SULCRATE (sucralfate) exerts a generalized gastric cytoprotective effect by enhancing natural mucosal defense mechanisms. Studies conducted in animals and clinical trials in humans have demonstrated that sucralfate can protect the gastric mucosa against various irritants such as alcohol, ASA, hydrochloric acid, sodium hydroxide or sodium taurocholate.
In addition, sucralfate has been demonstrated to have a greater affinity for ulcerated gastric or duodenal mucosa than for nonulcerated mucosa.
Sucralfate produces an adherent and cytoprotective barrier at the ulcer site. This barrier protects the ulcer site from the potential ulcerogenic properties of acid, pepsin and bile. Furthermore, sucralfate blocks acid diffusion across the sucralfate protein barrier and also complexes directly with pepsin and bile.
The action of sucralfate is nonsystemic as the drug is only minimally absorbed from the gastrointestinal tract. The minute amounts of the sulfated disaccharide which are absorbed are primarily excreted in the urine.
Each g of sucralfate contains approximately 200 mg of aluminum. The aluminum moiety can dissociate at low pH and aluminum release in the stomach can be expected; however, aluminum is poorly absorbed from the intact gastrointestinal tract. Following administration of 1 g of sucralfate (tablets or suspension) 4 times a day to individuals with normal renal function, approximately 0.001% to 0.017% of sucralfate's aluminum content is absorbed and excreted in the urine. This results in an aluminum load of between 0.008 mg and 0.136 mg following a 4 g daily dose. Individuals with normal renal function excrete absorbed aluminum and can respond to an increased aluminum load by increasing urinary excretion.
These values were determined in individuals with intact gastrointestinal mucosa. Available evidence does not indicate that absorption of aluminum would be different in individuals with ulcerated gastrointestinal mucosa.
Experiments have shown that sucralfate is not an antacid.
Antacids should not be taken within half an hour before or after sucralfate intake because of the possibility of decreased binding of sucralfate with the gastroduodenal mucosa as a consequence of a change of intragastric pH.
Animal studies have shown that simultaneous administration of sucralfate with tetracycline, phenytoin or cimetidine results in a statistically significant reduction in the bioavailability of these agents. Cimetidine absorption was not reduced in humans.
In clinical trials, the concomitant administration of sucralfate reduced the bioavailability of digoxin. In case of simultaneous administration, the extent of absorption of phenytoin, warfarin and fluoroquinolone antibiotics (e.g. ciprofloxacin and norfloxacin) is also reduced. These interactions appear to be nonsystemic and to result from the binding of sucralfate to the concomitantly administered drug in the gastrointestinal tract. In all cases, complete bioavailability was restored by separating the administration of sucralfate from that of the other agent by 2 hours.
Sucralfate, administered respectively 30 and 60 minutes before ASA or ibuprofen did not alter the bioavailability of these agents.

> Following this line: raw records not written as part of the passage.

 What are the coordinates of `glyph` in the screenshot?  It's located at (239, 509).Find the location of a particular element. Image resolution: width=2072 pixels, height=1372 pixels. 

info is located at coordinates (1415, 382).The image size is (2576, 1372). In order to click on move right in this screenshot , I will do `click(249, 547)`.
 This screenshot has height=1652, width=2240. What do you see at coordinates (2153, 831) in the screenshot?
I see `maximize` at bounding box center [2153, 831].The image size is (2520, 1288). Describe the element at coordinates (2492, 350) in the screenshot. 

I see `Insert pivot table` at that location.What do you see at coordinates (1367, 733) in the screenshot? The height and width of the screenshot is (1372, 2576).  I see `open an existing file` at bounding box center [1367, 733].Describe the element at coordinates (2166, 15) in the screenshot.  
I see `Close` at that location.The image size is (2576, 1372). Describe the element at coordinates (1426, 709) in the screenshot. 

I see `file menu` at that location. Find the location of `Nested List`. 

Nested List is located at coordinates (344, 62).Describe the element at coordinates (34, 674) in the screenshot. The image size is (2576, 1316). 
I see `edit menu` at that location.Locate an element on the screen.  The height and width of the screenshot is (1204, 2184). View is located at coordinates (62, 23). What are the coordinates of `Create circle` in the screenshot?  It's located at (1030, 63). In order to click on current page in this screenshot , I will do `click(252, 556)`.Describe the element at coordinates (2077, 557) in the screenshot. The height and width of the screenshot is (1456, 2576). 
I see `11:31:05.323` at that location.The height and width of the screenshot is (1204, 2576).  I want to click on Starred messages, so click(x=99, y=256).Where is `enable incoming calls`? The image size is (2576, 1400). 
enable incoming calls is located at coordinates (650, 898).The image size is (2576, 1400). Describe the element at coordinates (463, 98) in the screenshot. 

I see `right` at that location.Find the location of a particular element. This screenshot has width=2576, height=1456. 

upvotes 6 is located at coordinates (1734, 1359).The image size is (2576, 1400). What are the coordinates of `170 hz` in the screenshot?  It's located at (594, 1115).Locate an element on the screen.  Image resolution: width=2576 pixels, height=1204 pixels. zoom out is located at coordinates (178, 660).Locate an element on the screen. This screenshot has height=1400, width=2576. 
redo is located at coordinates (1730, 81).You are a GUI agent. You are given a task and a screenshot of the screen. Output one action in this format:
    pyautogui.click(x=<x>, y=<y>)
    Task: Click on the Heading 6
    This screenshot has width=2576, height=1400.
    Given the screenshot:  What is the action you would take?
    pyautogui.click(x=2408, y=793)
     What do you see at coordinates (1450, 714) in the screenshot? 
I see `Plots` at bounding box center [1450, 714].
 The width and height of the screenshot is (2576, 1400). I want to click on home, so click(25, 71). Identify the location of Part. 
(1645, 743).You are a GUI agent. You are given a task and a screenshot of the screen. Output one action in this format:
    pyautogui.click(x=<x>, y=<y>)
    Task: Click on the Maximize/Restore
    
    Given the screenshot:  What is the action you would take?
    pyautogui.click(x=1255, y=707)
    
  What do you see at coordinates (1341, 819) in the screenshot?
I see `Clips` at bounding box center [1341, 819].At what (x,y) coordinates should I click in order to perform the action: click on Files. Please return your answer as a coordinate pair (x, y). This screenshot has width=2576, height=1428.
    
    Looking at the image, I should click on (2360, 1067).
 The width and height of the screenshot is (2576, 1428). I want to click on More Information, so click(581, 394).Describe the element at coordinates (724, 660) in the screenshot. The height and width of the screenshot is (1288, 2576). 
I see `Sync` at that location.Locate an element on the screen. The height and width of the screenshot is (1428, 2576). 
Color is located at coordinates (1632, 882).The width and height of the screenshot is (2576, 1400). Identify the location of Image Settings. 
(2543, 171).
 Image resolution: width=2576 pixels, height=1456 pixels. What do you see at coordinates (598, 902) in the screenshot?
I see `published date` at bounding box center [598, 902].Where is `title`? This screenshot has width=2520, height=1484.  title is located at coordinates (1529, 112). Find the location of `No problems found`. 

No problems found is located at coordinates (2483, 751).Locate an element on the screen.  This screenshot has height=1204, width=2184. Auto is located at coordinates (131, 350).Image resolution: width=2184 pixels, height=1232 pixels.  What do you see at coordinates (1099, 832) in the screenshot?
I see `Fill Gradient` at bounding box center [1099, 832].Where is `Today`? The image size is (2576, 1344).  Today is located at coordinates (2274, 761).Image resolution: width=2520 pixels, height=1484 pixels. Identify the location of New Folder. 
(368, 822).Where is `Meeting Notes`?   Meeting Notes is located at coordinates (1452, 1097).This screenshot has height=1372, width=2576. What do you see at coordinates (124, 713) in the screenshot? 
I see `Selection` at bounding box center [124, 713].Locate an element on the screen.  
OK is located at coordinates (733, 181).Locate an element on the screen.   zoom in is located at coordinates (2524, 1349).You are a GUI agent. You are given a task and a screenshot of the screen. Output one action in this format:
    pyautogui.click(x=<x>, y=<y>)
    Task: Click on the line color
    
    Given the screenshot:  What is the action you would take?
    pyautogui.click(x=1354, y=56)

In a study comparing the prior administration of a single dose of sucralfate tablets on the bioavailability of naproxen, indomethacin or ketoprofen versus administration in the absence of sucralfate, it was shown that the total amount of these drugs absorbed was not altered; however, the peak concentration of each was reduced, and the time to reach peak concentration was delayed. A single dose of SULCRATE Suspension Plus administered one-half hour before naproxen had a similar effect on the bioavailability of naproxen.
The physician should consider the possible clinical implications of these interactions. It is recommended to separate the administration of any drug from that of sucralfate when the potential for altered bioavailability is felt to be critical to the effectiveness of that drug.